Stored data: Begin
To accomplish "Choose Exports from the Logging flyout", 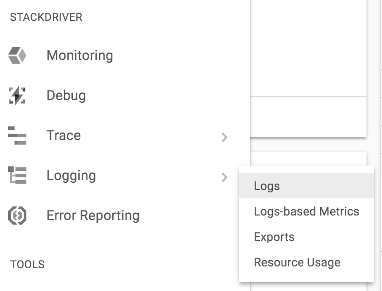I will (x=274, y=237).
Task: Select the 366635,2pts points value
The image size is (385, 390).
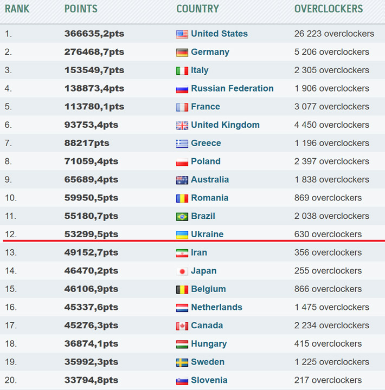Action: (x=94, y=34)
Stored data: End
Stored data: Begin
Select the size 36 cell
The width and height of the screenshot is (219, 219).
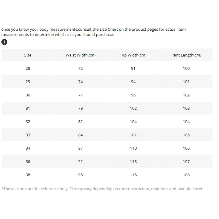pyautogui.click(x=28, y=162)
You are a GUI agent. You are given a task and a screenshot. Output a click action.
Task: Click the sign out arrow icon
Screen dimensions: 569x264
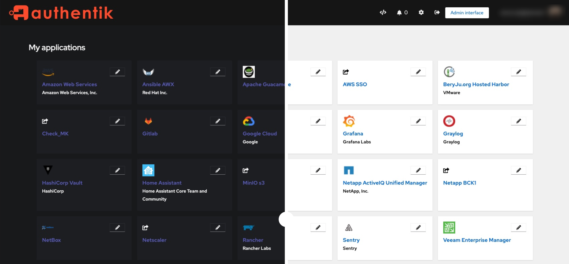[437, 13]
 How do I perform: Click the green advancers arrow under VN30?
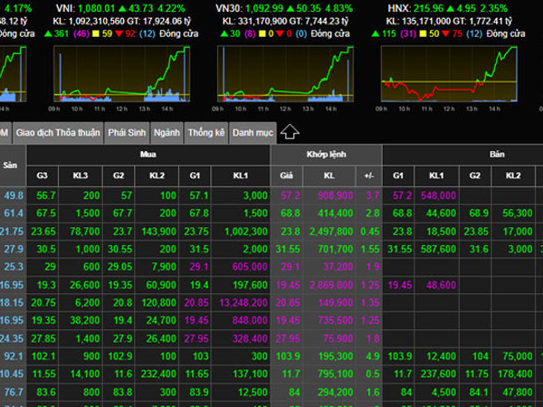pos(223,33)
Stored data: End
Stored data: Begin
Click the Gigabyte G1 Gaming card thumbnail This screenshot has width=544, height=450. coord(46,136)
Stored data: End
Task prompt:
Looking at the listing above, which lines hold "Select"? Copy every such line.

Result for this task:
Task: Select the 366635,2pts points value
Select the size 36 cell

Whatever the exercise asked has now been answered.